According to multiple studies, patients taking Qsymia for a period of one year lost 6.7 percent of their body weight in one study and 8.9 percent in another study, the FDA said.
Qsymia, while being marketed as the latest innovation in weight-loss drugs, is actually just a combination of two older drugs that have long been proven to help with weight loss: phentermine and topirimate.
Phentermine is a stimulant that suppresses the appetite, and has long been used for short-term weight loss.
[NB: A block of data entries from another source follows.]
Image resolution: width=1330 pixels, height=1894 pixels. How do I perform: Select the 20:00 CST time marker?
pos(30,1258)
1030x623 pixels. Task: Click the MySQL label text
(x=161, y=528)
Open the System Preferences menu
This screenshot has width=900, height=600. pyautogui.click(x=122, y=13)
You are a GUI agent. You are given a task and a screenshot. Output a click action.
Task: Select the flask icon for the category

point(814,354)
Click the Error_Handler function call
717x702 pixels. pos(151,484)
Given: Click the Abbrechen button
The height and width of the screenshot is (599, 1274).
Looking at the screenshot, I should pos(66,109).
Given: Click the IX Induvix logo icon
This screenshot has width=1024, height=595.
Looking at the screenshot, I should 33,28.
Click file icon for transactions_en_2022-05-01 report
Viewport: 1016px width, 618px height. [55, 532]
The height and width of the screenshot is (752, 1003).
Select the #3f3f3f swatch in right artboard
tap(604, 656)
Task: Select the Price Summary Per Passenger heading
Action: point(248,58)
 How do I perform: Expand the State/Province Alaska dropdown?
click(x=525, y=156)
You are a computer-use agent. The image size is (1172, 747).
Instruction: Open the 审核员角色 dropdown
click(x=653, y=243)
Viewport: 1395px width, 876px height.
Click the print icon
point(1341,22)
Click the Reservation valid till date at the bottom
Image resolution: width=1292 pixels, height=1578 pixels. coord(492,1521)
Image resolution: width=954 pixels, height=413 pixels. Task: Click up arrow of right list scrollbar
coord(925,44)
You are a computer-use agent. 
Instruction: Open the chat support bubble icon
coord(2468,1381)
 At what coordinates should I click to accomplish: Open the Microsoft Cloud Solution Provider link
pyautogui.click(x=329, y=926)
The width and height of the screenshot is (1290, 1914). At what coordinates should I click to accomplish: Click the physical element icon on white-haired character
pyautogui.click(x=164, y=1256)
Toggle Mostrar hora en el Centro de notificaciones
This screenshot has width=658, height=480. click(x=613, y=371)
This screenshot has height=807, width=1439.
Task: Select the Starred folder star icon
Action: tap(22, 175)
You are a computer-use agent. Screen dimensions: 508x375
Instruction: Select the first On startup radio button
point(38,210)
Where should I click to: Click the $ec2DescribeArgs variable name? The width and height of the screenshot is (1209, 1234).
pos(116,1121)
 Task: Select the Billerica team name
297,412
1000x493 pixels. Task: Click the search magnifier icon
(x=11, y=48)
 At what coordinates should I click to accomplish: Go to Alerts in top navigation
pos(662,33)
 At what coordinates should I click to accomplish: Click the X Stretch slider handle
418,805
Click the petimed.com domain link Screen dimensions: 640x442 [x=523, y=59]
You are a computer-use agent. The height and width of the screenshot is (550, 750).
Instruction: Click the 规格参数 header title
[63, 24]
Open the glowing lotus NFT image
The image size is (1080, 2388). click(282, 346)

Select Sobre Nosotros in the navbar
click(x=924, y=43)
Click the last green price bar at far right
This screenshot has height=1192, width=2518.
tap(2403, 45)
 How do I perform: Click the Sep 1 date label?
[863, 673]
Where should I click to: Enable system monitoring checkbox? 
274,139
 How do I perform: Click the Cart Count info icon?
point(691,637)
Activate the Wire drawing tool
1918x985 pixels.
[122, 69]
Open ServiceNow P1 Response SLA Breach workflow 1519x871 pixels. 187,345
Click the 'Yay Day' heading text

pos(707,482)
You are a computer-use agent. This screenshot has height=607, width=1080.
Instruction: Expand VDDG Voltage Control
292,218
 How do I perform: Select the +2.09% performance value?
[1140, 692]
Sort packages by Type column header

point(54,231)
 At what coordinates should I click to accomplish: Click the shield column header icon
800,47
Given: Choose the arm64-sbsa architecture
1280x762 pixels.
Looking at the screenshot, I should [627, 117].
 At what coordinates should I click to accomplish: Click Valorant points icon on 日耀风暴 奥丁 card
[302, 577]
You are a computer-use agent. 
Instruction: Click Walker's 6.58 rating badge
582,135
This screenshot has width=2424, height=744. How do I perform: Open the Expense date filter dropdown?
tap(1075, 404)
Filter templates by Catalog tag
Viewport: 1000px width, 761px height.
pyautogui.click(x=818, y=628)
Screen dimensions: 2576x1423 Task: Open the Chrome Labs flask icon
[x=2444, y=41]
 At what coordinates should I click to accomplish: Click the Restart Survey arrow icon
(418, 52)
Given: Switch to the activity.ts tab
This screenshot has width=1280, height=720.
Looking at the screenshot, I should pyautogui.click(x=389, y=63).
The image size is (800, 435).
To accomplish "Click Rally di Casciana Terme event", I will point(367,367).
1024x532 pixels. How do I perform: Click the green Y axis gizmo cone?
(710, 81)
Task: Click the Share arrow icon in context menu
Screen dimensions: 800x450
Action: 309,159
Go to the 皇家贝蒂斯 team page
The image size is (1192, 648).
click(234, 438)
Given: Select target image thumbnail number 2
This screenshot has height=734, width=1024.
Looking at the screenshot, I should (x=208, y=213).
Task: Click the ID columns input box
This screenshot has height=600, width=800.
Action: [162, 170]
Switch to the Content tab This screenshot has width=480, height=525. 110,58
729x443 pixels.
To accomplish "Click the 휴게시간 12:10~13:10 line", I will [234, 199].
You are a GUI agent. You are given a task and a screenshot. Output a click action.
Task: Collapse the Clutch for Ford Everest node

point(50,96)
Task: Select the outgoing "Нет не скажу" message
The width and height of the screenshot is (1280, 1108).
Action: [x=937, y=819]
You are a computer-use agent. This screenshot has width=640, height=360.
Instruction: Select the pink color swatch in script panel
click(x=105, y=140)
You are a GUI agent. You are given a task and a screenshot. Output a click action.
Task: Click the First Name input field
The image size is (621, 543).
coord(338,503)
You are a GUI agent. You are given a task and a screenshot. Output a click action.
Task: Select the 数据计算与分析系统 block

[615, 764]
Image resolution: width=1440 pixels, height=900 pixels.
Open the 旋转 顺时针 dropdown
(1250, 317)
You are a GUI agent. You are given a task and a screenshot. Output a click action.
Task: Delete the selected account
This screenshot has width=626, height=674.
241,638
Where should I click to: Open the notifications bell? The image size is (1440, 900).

Topiramate is an anticonvulsant, sold by Johnson & Johnson as Topamax, that makes people feel more satisfied after eating.
As with any pharmaceutical, Qsymia does come with a number of possible side effects, including increased heart rate, increased risk of suicidal thoughts or behavior and development of eye problems, such as glaucoma (an increased pressure in the eye due to fluid blockage).
People who take Qsymia also run the risk of having difficulty with attention and concentration, memory and word-finding.
While all of the above are unlikely to occur, Vivus notes the most common side-effects to be tingling in the hands and feet, dizziness, change in taste, trouble sleeping, constipation, and dry mouth.
Aside from the drug itself, general weight-loss may increase the risk of low blood sugar in patients with type 2 diabetes mellitus treated with insulin.
We believe this is going to mark a new beginning for many patients in that they will have an effective oral treatment to achieve double-digit weight loss,Vivus president Peter Tam said in an interview with the Associated Press.
According to Time, Vivus had originally planned to market the drug under the brand name Qnexa. However, FDA regulators ordered the company to change the name to avoid potential confusion with similar sounding drugs.